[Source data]
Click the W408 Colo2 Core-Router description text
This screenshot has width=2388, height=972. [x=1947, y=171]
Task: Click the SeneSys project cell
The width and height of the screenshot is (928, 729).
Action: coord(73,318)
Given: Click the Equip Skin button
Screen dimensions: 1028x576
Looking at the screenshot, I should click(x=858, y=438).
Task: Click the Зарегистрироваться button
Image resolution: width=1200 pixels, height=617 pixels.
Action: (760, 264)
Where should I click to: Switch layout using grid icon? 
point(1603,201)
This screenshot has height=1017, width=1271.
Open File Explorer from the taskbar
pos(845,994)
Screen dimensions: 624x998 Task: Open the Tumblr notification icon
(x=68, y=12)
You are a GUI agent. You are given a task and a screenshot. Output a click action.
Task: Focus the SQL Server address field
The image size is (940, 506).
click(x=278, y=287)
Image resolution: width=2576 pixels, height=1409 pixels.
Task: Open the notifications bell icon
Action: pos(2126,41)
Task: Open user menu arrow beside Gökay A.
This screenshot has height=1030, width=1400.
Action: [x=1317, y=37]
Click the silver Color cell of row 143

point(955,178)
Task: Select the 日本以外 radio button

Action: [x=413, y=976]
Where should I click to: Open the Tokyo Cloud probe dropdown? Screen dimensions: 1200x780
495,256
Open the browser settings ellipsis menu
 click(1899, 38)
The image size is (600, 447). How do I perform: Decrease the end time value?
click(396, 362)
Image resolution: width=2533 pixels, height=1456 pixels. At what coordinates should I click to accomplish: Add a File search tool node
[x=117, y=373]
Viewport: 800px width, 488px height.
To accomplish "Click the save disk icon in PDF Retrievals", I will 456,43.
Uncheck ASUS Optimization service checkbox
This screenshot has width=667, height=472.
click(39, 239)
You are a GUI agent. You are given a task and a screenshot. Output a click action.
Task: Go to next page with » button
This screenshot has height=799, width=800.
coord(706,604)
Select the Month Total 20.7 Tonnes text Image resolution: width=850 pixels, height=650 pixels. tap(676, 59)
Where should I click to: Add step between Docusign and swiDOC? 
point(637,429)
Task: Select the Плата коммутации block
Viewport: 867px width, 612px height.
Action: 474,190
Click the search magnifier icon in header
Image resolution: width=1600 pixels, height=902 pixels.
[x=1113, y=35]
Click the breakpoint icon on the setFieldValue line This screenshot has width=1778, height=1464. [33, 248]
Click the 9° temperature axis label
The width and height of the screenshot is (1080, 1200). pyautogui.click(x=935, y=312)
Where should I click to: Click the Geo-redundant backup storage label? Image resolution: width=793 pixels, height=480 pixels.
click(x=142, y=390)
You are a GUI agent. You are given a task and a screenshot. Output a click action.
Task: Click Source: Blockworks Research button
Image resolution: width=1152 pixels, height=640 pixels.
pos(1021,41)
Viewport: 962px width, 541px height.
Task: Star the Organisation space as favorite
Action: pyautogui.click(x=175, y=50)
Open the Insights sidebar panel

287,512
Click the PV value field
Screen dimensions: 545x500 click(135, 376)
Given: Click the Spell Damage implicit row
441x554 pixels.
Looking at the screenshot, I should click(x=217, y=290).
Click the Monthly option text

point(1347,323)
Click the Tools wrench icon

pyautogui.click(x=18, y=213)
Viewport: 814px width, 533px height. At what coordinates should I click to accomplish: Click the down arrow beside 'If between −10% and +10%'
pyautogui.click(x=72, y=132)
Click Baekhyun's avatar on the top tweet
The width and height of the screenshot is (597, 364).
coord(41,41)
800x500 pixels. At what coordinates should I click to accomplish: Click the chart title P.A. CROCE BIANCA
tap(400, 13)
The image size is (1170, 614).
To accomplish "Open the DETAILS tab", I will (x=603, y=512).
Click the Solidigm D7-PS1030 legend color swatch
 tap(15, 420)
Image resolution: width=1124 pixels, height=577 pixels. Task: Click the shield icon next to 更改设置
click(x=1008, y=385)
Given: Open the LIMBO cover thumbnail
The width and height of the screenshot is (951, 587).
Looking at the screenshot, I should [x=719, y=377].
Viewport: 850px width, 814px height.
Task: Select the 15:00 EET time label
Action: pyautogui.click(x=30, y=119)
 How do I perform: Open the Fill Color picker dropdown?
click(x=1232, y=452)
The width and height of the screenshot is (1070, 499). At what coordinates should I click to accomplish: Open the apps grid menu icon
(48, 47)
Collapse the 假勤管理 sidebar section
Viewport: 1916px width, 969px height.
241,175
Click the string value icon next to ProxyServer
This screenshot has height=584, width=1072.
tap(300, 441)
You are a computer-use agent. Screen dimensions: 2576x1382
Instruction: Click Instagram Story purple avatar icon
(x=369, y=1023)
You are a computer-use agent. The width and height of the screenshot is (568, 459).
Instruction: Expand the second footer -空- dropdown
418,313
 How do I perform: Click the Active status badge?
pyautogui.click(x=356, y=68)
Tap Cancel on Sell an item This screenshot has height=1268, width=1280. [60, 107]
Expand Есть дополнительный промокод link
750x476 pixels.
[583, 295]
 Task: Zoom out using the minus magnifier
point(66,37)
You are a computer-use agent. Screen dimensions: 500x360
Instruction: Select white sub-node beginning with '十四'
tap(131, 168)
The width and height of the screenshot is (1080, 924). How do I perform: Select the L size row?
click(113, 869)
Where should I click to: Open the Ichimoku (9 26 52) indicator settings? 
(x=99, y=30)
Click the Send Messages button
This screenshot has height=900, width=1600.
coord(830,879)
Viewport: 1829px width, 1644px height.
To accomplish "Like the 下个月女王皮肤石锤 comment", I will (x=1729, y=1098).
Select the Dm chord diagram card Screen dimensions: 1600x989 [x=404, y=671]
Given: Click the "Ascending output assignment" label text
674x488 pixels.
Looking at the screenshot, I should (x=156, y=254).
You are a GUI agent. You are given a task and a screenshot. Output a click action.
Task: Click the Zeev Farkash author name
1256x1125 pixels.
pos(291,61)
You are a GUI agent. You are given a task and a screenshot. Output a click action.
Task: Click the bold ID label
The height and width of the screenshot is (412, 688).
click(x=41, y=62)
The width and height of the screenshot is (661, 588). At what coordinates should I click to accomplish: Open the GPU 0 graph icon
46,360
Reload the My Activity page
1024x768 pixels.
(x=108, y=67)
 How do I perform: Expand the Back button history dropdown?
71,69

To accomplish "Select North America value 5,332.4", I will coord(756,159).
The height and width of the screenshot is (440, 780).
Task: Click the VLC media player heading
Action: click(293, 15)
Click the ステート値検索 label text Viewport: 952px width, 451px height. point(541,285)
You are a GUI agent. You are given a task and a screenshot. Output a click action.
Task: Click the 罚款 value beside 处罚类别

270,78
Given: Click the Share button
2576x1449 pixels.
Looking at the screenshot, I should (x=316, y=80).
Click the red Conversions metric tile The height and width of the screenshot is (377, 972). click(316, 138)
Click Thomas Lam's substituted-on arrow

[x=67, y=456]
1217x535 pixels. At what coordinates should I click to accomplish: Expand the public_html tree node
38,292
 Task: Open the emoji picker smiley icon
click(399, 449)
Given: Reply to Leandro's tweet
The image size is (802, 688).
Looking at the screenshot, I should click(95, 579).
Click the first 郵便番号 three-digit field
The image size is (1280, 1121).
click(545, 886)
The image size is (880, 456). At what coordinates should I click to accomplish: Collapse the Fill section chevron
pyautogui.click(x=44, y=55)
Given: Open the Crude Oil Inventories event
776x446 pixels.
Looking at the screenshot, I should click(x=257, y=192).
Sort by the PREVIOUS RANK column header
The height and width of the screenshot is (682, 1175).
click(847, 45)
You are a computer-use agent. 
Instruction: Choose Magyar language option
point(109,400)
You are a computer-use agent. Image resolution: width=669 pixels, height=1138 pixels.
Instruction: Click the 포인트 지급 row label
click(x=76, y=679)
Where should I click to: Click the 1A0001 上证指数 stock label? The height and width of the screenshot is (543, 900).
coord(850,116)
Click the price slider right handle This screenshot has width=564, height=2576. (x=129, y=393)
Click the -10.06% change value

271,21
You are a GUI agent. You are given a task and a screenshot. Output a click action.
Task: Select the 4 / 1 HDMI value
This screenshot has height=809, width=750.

PROMPT |
Rewrite the entries starting at the line that contains "You are a computer-use agent. Screen dimensions: 2576x1382" and ending at the line that contains "pyautogui.click(x=356, y=68)", putting "GUI agent" in place of "computer-use agent" and changing nothing else.

SOLUTION TO THIS EXERCISE |
You are a GUI agent. Screen dimensions: 2576x1382
Instruction: Click Instagram Story purple avatar icon
(x=369, y=1023)
You are a GUI agent. The width and height of the screenshot is (568, 459).
Instruction: Expand the second footer -空- dropdown
418,313
 How do I perform: Click the Active status badge?
pyautogui.click(x=356, y=68)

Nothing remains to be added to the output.